Zab Maboungou : Corps accords
Zab Maboungou poursuit l’exploration du lien entre danse et musique dans un faux solo avec tambours et violoncelle intitulé Décompte.
Depuis qu’elle a créé Compagnie Danse Nyata Nyata en 1986, la Montréalaise d’origine congolaise Zab Maboungou marie danse et musique dans une alternance de créations solo et de pièces de groupe. "Mon processus est inspiré d’un principe musical africain qui se base sur un système de question-réponses, explique la chorégraphe. Mes solos parlent d’une préoccupation et les pièces de groupe servent ensuite à faire avancer le propos. Avec Décompte, j’arrive à un stade où je dois accepter qu’il n’y a pas de différence entre musique et danse parce que les deux sont essentiellement mouvement."
Pour cette Parisienne de naissance élevée au Congo de l’âge de 5 à 17 ans, la musique est synonyme de rythme car celui-ci est conçu dans sa dimension percussive et marqueuse de tempo, dans son caractère fluide et mélodique, et même comme élément de la dynamique du silence. Quant au corps, il est vécu comme une "architecture rythmique" qui, en répondant aux sons et en jouant avec le souffle, permet au spectateur "d’entendre la danse et de voir la musique". Dans ce contexte, il apparaît logique que Maboungou compose ses musiques et que des musiciens l’accompagnent systématiquement sur scène. Cette fois, Jean-Christophe Lizotte et Marc Keyevuh interprètent une partition inspirée du prélude de la Suite pour violoncelle n° 2 de Jean-Sébastien Bach. Un violoncelle, des tambours puissants et un corps en mouvement pour incarner une voix qui n’utilise pas de mots pour porter à chacun un message indicible, universel et personnel à la fois.
"Dans mes pièces, c’est toute la question du geste qui se pose, de sa durée, de sa valeur et de son sens, déclare Maboungou. Pour moi, l’esthétique est reliée à l’éthique parce que les choses ne sont pas belles en dehors d’un sens que nous portons et qui se déploie en nous. C’est pourquoi je pense que notre intelligence et notre sensibilité sont toutes deux articulées dans le geste." Fidèle à sa culture africaine, l’artiste quinquagénaire ne conçoit pas la danse comme un spectacle mais comme un rapport au monde. Elle a d’ailleurs été un précieux point d’ancrage dans sa vie d’exilée politique.
"Je me suis retrouvée dans des lieux que je n’avais pas nécessairement choisis et à un moment donné, la danse m’est apparue plus que jamais nécessaire comme moyen pour vivre. En ça, je retrouve la tradition qui dit que la danse doit servir à être et à vivre, qu’elle n’est pas seulement quelque chose d’esthétique que l’on contemple et qu’elle exige de nous une participation intégrale. Elle est une célébration, un moyen de s’élever, de sortir de soi et de ce que l’on croit être son identité. La dimension contemporaine de mes oeuvres est qu’elles ont à voir avec ma vie et mon vécu. Mais en fait, tradition et modernité sont étroitement imbriquées dans ma vie depuis toujours."
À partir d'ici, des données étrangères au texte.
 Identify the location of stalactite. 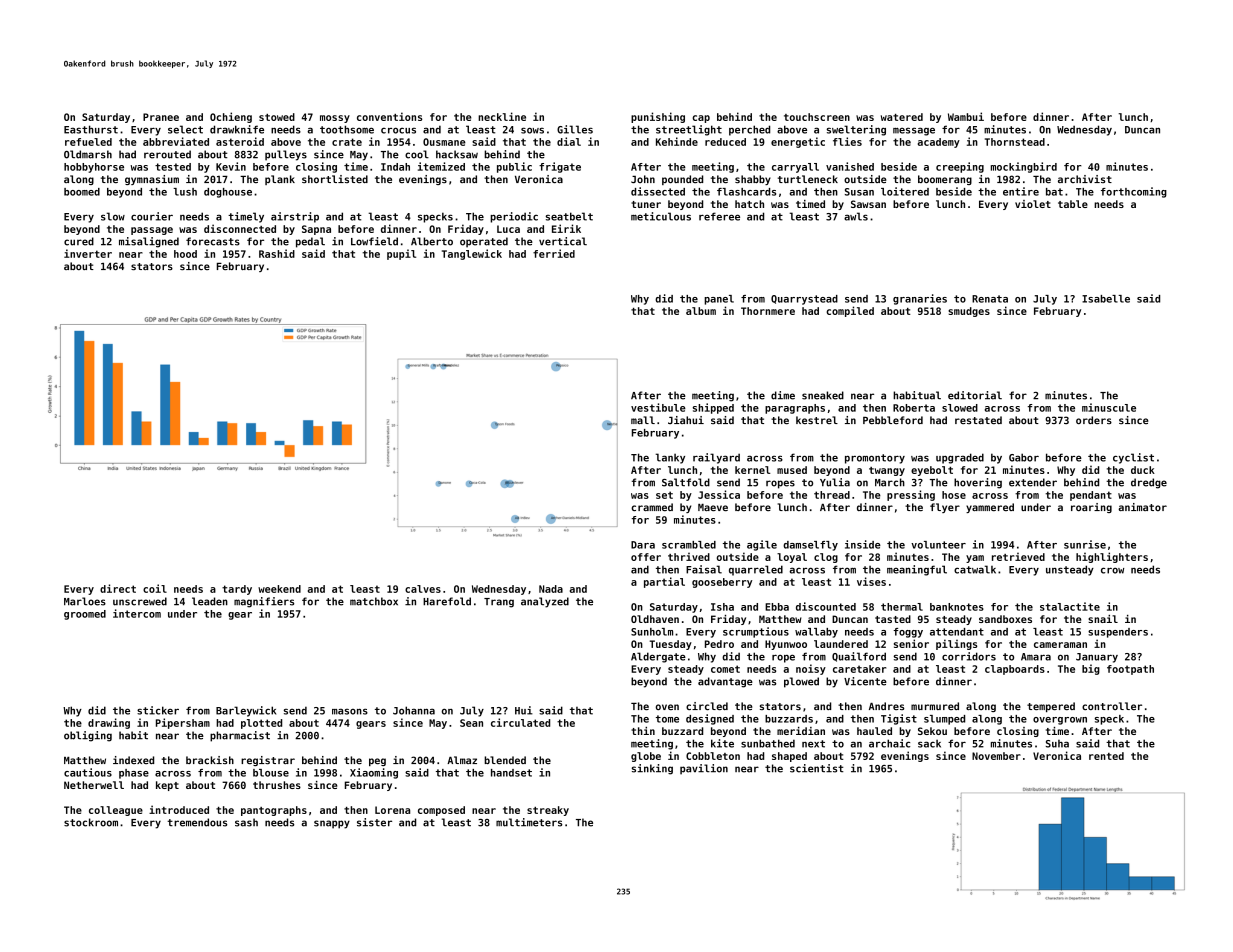
(1070, 606).
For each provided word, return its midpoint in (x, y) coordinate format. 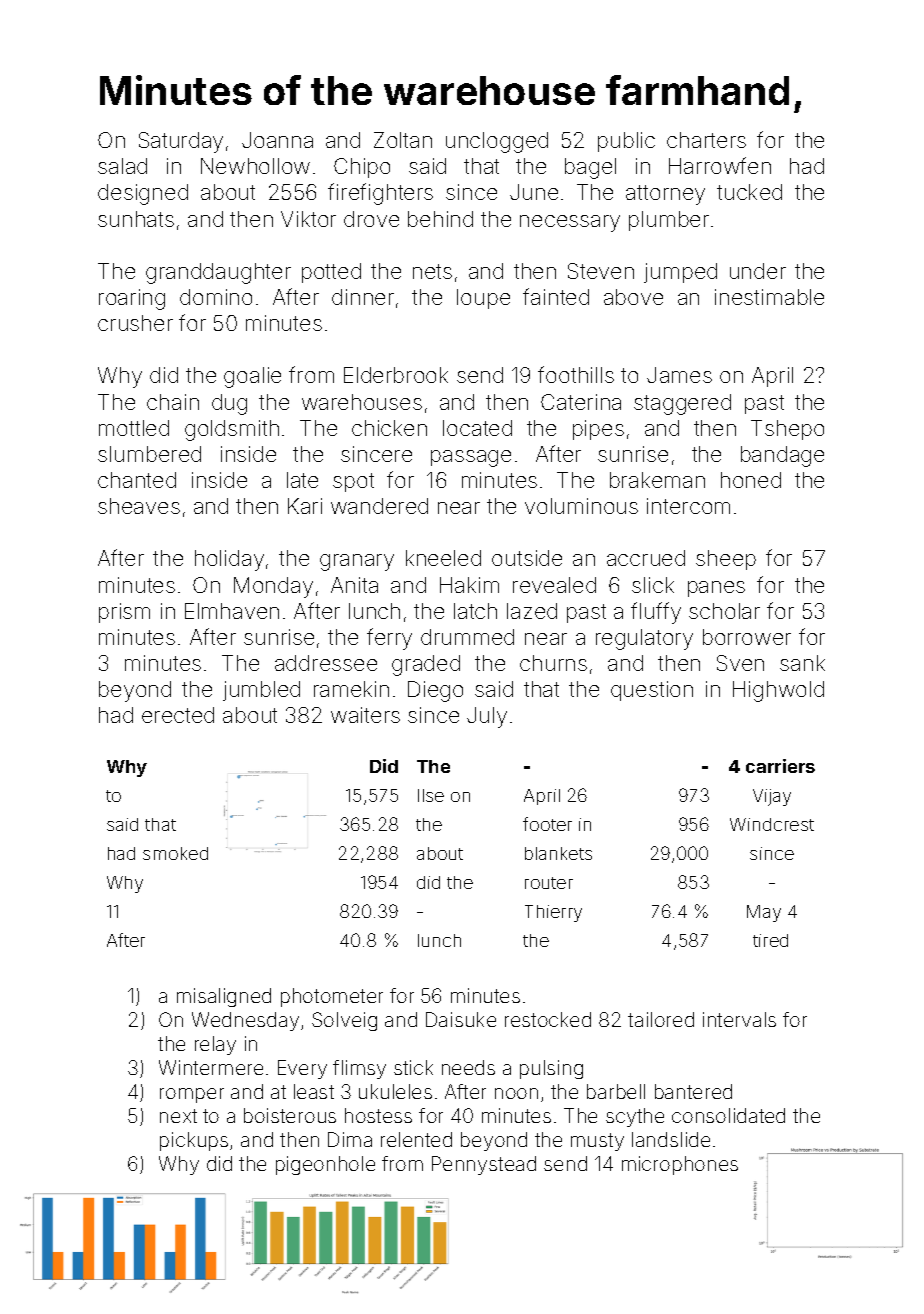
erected (178, 715)
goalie (252, 377)
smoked (175, 853)
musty (597, 1142)
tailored (661, 1019)
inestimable (769, 297)
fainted (556, 296)
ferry (389, 639)
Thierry (553, 913)
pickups (194, 1141)
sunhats (136, 219)
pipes (598, 430)
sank (802, 663)
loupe (483, 299)
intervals (739, 1019)
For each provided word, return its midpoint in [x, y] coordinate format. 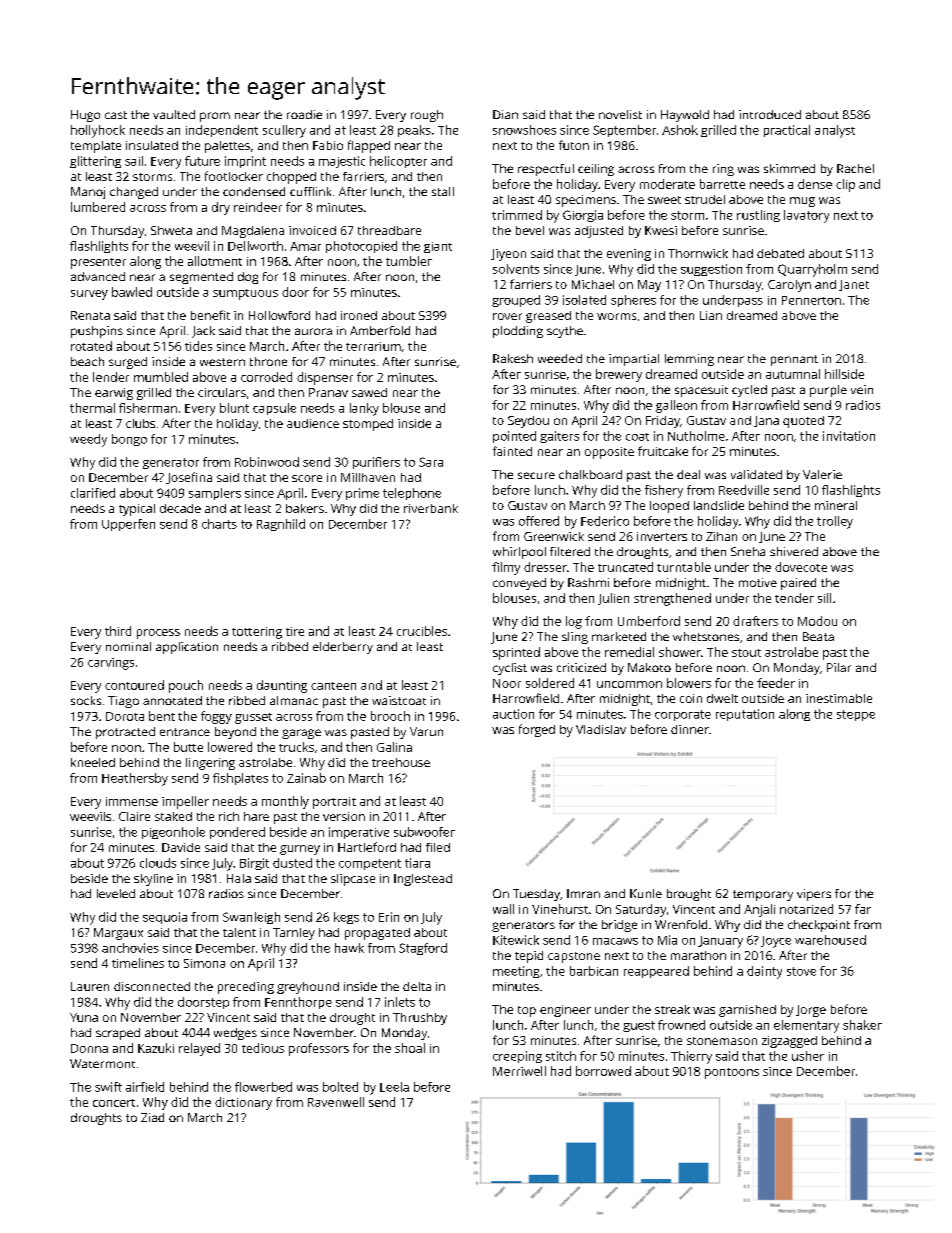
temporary [763, 895]
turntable [684, 567]
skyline [153, 880]
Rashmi [588, 582]
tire [295, 631]
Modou [817, 621]
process [158, 634]
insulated [152, 145]
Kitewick [516, 940]
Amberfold [380, 330]
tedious [263, 1048]
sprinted [516, 653]
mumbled [161, 377]
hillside [844, 374]
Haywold [685, 116]
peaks [414, 131]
À ce jour, Zab Maboungou est l’auteure d’une vingtaine d’oeuvres dont elle se plaît à dire qu’elles sont des poétiques plutôt que des chorégraphies. On comprend pourquoi. Et si leur grande physicalité est à souligner, elles ont aussi un caractère méditatif qui, pour certains, transformera le spectacle en expérience intime.